— Может, это ловушка? — спросил Джошуа Леопардс— Мне рассказывали, что в прошлом месяце в Будапеште они тоже допустили пятерых людей на борт одного из своих кораблей. Больше их никто не видел.
— Хотите сказать, что вы не прочь отступить? — спросил Питер Карлайл-Макавой, почти с презрением глядя с высоты своего роста на приземистого антрополога.
— Если они оставят нас у себя, мы сможем изучать их, так сказать, изнутри, пока они будут изучать нас,— ответил Леопардс— Что может быть лучше для ученого?
— А вы, Полковник?
Полковник усмехнулся.
— Мне, конечно, не хотелось бы провести остаток своих дней на борту этого корабля. Но я не хочу всю оставшуюся жизнь сожалеть о том, что я мог попасть внутрь, но добровольно отказался от этого.

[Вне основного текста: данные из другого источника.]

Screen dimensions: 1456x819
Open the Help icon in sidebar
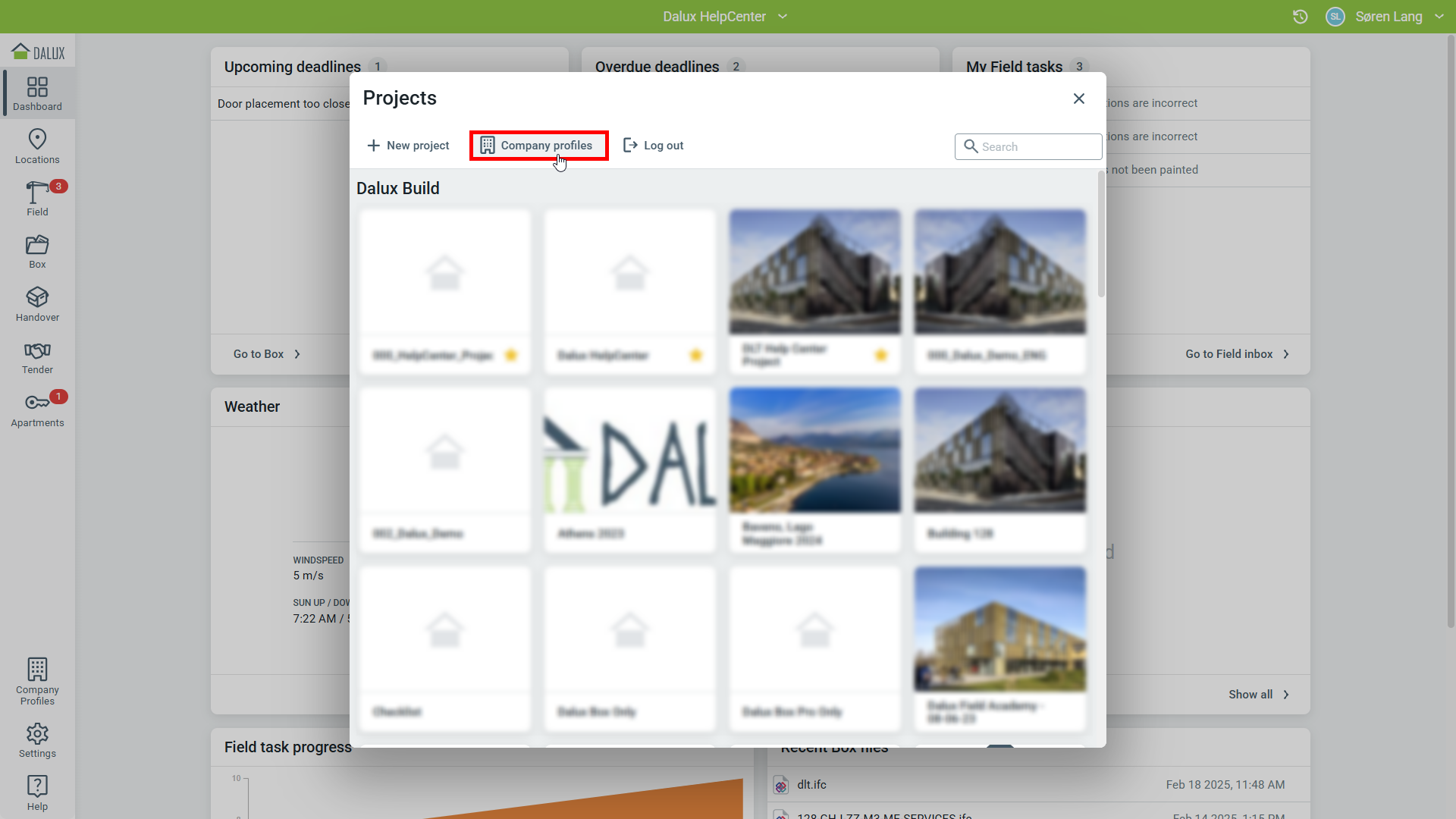coord(37,792)
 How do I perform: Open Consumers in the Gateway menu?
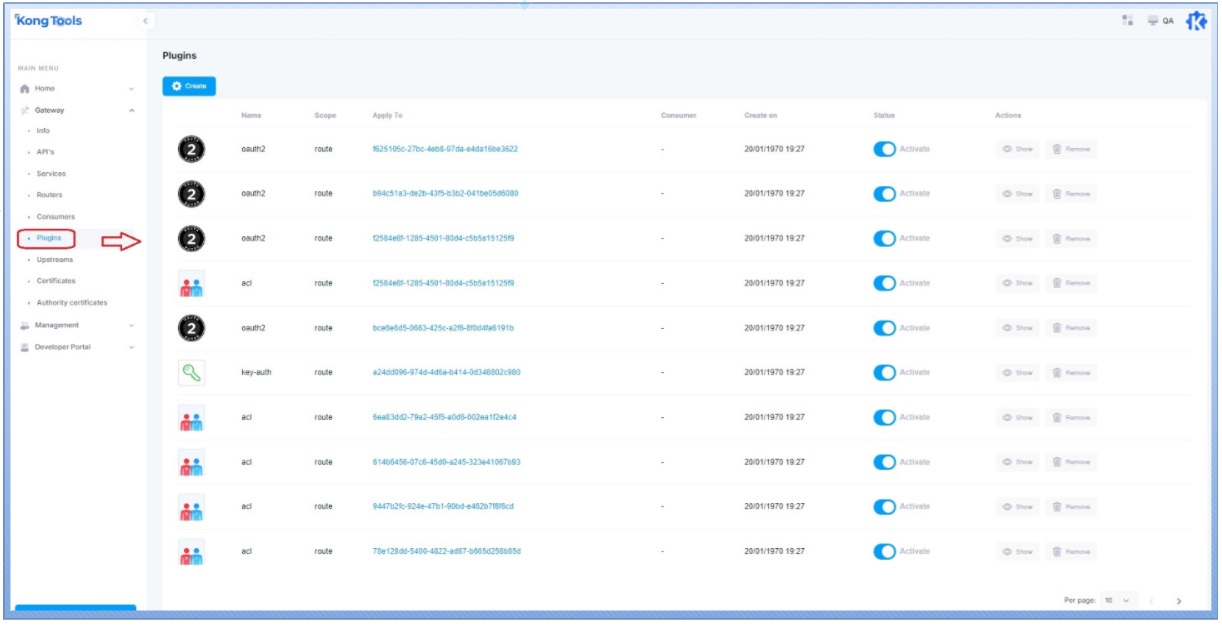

У него мелькнула мысль о существовании еще одной любопытной возможности: а что, если его возьмут да и увезут на родную планету Пришельцев, как это предположительно произошло с его невесткой, Синди. Это было бы, мягко говоря, необычно — закончить свои дни где-нибудь в лагере для военнопленных на удивительной чужой планете, подвергаясь бесконечным телепатическим допросам со стороны какого-нибудь монстра высотой в пятнадцать футов. Ну, он все же готов рискнуть.
В боку огромного сияющего корабля открылся большой люк, отклонился в сторону, превратившись в платформу, на которой хватило бы места для всех троих, и заскользил вниз. Леопардс первым взгромоздился на нее, за ним Карлайл-Макавой и Полковник. Как только последний из них оказался на платформе, она беззвучно поползла вверх и остановилась, поравнявшись с темным отверстием в боку корабля. Внутри все так ослепительно сияло, что кружилась голова.
— Ну, вот мы и здесь,— сказал Леопардс— Три мушкетера.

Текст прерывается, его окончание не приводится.